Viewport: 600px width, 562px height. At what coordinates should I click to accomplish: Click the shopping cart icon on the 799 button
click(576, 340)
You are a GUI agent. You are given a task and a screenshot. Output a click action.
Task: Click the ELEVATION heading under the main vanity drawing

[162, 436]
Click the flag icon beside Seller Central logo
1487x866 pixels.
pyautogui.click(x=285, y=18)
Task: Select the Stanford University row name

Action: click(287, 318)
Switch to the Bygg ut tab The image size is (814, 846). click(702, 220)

* * *

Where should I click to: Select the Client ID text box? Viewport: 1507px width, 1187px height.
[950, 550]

* * *

Activity — Output only an exact transcription of the lines above from the one with "Task: Click the" up to and including the one with "Switch to the".

Reply —
Task: Click the ELEVATION heading under the main vanity drawing

[162, 436]
Click the flag icon beside Seller Central logo
1487x866 pixels.
pyautogui.click(x=285, y=18)
Task: Select the Stanford University row name

Action: click(287, 318)
Switch to the Bygg ut tab The image size is (814, 846). click(702, 220)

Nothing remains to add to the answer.